Pityriasis Rosea & Seborrhoeic Dermatitis
Dermatology · Papulosquamous · lean revision notes
Pityriasis Rosea & Seborrhoeic Dermatitis
Two common, benign papulosquamous disorders that are perennial NEET PG favourites. Pityriasis rosea (PR) is a self-limiting eruption classically heralded by a single "mother patch" and a viral (HHV-6/7) trigger; seborrhoeic dermatitis (SD) is a chronic relapsing inflammatory dermatosis of sebum-rich skin driven by Malassezia yeast. Both are clinical diagnoses — examiners test pattern recognition, the herald patch, the Christmas-tree distribution, the Malassezia link, and ketoconazole-based therapy.
Where they sit: the papulosquamous group
Papulosquamous disorders share papules + scaling as the unifying morphology. The classic NEET PG short-list:
| Disorder | Classic clue | Scale type | Course |
|---|---|---|---|
| Psoriasis | Auspitz sign, well-defined plaques on extensors | Silvery-white, micaceous | Chronic |
| Pityriasis rosea | Herald patch, Christmas-tree pattern | Fine, collarette (peripheral) | Self-limiting (6–8 wk) |
| Lichen planus | Violaceous, Wickham striae, 6 P's | Fine, adherent | Subacute–chronic |
| Seborrhoeic dermatitis | Greasy, sebum-rich sites, dandruff | Greasy yellow | Chronic relapsing |
| Secondary syphilis | Palms & soles, condyloma lata | Coppery, collarette (Biette) | Resolves with treatment |
| Pityriasis versicolor | Hypo/hyperpigmented macules, trunk | Fine, "coup d'ongle" scratch sign | Chronic, recurs |
High-yield: When a "papulosquamous on palms and soles" rash mimics PR but PR characteristically spares palms and soles, always exclude secondary syphilis (do VDRL/RPR). This is a repeatedly tested distractor.
Part A — Pityriasis Rosea
Definition & epidemiology
Pityriasis rosea is an acute, self-limiting papulosquamous eruption characterised by an initial herald patch (primary medallion / mother patch) followed 1–2 weeks later by a generalised secondary eruption in a "Christmas-tree" (fir-tree) distribution along skin cleavage (Langer) lines on the trunk.
- Peak age: 10–35 years (adolescents and young adults).
- Slight female predominance.
- Seasonal clustering (spring/autumn) supports an infectious aetiology.
Etiology & pathophysiology
- Strong association with reactivation of human herpesvirus 6 and 7 (HHV-6/HHV-7) — the single most tested fact. Viral DNA and active replication markers are demonstrable in plasma and lesional skin.

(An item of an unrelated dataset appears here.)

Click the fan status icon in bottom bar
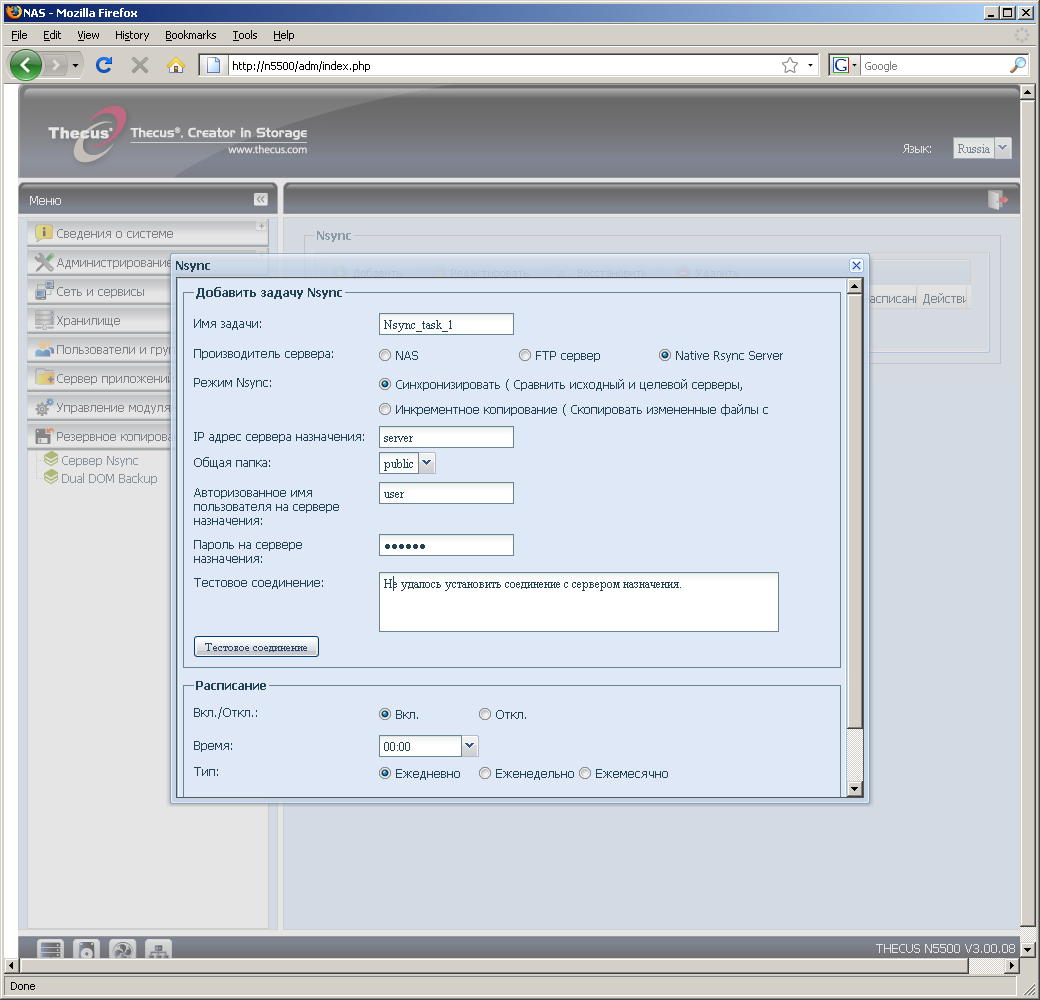Viewport: 1040px width, 1000px height. point(122,950)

- Prodrome of malaise, headache, low-grade fever, and arthralgia in a minority supports a systemic viral process.
- Drug-induced PR ("pityriasis rosea-like eruption") is a key exam point — caused by ACE inhibitors (captopril), gold, NSAIDs, barbiturates, metronidazole, terbinafine, isotretinoin, and some vaccines/COVID-19 vaccination. Drug-induced cases lack a herald patch, are more extensive, and may show eosinophils on histology.
High-yield: HHV-6/HHV-7 reactivation = the accepted trigger for classic PR. A "PR-like eruption" without a herald patch + history of a new drug → think drug-induced PR.
Clinical features — stepwise evolution
Herald patch → 1–2 week interval → secondary generalised eruption → spontaneous resolution in 6–8 weeks
- Herald patch: a single 2–5 cm salmon-pink/erythematous oval plaque with a fine collarette of scale (scale attached at periphery, free centrally). Commonly on the trunk, neck, or proximal limb. Often mistaken for tinea corporis (KOH negative in PR).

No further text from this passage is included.